▸ **Data for processing**
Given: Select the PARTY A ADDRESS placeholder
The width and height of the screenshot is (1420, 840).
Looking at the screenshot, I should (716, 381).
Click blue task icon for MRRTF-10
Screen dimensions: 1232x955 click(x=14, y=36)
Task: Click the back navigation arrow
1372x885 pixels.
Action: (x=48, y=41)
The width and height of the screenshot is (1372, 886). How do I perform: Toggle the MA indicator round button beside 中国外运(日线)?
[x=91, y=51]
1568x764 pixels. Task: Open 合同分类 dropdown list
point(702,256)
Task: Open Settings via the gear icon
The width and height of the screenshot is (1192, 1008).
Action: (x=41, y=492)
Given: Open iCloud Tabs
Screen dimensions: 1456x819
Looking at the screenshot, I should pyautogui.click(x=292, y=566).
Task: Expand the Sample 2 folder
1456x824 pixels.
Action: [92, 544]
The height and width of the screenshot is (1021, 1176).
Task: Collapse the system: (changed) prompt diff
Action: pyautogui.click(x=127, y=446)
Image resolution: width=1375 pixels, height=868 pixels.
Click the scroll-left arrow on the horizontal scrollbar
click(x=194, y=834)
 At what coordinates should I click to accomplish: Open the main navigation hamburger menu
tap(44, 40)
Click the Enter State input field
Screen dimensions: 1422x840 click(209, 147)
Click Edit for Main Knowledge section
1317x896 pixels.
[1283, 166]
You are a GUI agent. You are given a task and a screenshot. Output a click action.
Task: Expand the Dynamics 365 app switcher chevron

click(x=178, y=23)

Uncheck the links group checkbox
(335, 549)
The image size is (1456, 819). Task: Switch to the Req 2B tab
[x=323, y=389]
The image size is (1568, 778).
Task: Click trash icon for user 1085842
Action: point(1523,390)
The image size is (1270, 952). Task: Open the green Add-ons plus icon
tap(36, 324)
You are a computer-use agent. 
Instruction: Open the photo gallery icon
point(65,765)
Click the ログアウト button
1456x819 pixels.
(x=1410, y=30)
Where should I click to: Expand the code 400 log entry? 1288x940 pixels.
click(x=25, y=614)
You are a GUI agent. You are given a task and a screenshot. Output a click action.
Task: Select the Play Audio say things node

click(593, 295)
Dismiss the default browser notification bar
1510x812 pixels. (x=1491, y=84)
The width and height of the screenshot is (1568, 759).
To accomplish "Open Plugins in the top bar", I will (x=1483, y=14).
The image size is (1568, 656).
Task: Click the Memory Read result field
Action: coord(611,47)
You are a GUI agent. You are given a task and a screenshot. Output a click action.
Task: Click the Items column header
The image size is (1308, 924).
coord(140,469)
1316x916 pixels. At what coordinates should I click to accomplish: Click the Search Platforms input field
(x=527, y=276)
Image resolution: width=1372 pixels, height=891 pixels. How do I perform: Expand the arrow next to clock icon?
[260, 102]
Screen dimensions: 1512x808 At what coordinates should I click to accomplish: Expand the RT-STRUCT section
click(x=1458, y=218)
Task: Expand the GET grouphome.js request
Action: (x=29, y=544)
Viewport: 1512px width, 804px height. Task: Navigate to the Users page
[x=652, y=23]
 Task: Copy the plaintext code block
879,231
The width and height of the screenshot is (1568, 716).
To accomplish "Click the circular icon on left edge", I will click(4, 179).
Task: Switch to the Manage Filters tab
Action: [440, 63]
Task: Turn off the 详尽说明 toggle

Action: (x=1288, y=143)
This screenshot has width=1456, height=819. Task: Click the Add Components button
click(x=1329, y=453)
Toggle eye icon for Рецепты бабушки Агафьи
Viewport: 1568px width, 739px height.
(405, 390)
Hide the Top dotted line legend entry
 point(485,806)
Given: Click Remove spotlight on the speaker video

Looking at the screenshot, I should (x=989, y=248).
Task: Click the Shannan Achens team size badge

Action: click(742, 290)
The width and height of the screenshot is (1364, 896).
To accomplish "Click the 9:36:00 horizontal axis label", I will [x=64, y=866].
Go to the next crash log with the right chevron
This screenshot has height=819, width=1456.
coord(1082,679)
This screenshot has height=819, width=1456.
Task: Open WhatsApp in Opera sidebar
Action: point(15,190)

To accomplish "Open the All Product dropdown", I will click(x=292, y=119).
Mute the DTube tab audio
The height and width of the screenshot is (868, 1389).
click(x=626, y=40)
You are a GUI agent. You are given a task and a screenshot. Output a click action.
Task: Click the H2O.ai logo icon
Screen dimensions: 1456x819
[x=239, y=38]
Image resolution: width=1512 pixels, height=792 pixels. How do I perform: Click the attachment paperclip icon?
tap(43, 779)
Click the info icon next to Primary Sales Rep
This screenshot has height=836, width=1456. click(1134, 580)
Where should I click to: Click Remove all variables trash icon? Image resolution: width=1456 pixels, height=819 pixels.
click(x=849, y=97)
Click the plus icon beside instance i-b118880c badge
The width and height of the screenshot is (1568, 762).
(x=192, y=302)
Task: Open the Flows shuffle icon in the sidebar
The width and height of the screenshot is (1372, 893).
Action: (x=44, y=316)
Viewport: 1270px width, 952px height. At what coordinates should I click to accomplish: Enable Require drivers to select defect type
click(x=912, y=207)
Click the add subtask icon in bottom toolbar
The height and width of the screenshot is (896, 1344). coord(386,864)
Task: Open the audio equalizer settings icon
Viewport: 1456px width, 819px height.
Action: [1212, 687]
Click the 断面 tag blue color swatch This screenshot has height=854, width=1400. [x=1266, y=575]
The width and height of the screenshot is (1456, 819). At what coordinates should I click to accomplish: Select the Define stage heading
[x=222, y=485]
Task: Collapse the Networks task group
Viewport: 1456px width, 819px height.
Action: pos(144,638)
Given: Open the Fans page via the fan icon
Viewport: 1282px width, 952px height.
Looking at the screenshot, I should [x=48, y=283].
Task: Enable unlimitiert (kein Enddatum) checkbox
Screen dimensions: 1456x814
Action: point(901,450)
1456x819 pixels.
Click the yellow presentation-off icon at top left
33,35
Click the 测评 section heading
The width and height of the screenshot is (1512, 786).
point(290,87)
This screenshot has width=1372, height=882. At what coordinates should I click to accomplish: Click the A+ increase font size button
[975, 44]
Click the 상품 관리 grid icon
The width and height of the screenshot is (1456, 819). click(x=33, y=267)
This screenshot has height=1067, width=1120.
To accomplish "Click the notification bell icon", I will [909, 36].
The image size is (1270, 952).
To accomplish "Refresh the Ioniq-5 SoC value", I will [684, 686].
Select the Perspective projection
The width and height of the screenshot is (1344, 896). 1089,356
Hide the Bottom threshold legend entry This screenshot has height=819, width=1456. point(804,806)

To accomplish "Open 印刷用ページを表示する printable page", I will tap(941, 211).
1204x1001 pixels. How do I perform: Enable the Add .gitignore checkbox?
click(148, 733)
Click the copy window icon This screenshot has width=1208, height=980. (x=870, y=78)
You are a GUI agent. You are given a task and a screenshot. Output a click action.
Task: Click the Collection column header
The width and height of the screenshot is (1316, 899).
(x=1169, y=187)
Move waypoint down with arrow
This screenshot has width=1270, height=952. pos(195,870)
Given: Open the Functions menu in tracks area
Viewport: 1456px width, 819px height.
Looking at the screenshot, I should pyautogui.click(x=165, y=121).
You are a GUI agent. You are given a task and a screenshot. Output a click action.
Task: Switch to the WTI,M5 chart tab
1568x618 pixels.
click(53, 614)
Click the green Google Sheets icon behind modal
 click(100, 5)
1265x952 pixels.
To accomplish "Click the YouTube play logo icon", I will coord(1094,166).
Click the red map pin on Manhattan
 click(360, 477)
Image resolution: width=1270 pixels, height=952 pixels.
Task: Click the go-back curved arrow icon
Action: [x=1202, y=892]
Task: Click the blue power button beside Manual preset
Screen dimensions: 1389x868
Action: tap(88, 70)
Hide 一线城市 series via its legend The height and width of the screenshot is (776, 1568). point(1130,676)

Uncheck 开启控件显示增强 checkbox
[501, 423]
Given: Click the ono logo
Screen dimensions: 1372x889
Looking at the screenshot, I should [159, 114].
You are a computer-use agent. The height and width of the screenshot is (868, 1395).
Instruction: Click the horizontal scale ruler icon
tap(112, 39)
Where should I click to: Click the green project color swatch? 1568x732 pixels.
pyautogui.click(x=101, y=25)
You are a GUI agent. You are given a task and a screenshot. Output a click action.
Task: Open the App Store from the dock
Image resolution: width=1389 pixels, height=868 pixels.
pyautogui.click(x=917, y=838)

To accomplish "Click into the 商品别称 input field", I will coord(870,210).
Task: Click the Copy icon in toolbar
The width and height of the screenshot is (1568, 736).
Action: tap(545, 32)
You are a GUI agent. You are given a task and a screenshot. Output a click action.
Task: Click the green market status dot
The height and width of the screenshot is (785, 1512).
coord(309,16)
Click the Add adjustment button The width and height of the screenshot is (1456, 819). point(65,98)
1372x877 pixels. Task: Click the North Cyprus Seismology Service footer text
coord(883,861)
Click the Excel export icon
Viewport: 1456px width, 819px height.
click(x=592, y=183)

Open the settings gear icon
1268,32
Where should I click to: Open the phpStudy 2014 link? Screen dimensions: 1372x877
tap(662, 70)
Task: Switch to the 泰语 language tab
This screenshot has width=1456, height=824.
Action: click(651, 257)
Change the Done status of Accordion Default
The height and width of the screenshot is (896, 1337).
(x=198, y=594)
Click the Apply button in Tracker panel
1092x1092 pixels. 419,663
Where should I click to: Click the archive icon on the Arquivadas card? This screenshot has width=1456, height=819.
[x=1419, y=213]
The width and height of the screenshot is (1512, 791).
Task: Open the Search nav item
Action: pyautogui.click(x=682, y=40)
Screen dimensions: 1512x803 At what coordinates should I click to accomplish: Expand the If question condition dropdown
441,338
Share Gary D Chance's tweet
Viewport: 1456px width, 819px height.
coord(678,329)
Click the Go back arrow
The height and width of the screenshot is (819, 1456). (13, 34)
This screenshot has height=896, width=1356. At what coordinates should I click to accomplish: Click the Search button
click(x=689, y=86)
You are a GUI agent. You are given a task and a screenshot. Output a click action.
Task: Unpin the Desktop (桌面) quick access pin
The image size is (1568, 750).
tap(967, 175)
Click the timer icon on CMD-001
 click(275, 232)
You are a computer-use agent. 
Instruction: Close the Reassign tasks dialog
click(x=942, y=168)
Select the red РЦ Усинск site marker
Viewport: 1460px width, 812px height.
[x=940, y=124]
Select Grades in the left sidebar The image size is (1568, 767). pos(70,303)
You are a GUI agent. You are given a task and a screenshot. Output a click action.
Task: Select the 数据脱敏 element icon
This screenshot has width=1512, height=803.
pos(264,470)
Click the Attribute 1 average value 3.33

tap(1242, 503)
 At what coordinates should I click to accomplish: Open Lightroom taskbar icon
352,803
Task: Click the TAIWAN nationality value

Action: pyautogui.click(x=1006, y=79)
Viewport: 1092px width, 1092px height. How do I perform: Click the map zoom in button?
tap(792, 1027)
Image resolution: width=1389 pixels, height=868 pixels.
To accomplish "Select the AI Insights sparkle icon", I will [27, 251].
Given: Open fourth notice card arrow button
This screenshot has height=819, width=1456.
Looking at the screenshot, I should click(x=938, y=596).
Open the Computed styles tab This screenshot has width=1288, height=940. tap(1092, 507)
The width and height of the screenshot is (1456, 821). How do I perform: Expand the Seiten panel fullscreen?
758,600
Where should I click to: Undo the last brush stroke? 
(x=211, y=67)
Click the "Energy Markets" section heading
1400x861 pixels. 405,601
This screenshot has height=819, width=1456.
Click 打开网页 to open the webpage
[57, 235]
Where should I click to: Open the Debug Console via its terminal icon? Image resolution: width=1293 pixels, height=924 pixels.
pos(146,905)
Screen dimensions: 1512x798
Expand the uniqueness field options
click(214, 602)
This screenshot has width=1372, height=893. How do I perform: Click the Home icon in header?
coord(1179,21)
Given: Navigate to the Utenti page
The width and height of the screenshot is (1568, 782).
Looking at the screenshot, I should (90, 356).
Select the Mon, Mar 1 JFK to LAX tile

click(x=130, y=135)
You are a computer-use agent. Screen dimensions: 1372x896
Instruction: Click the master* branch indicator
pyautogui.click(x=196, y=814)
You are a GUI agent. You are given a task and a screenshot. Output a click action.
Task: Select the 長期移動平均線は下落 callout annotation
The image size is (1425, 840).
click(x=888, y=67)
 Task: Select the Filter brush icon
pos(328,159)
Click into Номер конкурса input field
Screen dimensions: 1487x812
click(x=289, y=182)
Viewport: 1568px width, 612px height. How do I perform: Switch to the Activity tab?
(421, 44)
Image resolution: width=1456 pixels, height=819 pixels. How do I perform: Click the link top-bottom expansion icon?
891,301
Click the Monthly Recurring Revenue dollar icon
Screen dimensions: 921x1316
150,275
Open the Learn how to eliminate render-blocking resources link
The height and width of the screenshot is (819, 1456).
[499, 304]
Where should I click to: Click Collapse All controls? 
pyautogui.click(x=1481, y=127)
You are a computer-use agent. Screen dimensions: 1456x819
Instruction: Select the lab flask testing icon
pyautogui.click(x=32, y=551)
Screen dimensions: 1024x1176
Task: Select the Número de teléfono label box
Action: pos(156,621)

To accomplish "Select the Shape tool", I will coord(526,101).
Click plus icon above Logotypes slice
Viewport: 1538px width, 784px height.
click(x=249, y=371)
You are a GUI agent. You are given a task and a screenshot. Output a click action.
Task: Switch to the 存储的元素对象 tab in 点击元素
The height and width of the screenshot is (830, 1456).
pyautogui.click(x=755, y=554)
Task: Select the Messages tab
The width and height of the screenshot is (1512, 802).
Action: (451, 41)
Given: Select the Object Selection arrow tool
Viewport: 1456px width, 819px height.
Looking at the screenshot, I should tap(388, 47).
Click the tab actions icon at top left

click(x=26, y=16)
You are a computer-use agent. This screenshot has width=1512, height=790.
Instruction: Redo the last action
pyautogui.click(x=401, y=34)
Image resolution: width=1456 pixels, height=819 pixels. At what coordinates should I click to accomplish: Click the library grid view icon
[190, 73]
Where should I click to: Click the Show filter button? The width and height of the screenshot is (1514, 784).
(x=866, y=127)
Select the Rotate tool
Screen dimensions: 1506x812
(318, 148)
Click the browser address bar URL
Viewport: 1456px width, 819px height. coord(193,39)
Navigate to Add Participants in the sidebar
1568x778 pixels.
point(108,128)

▸ **Task directions**
Count the lines of the listing above that contain the word "column", and give only the total.

▸ **Your response**
2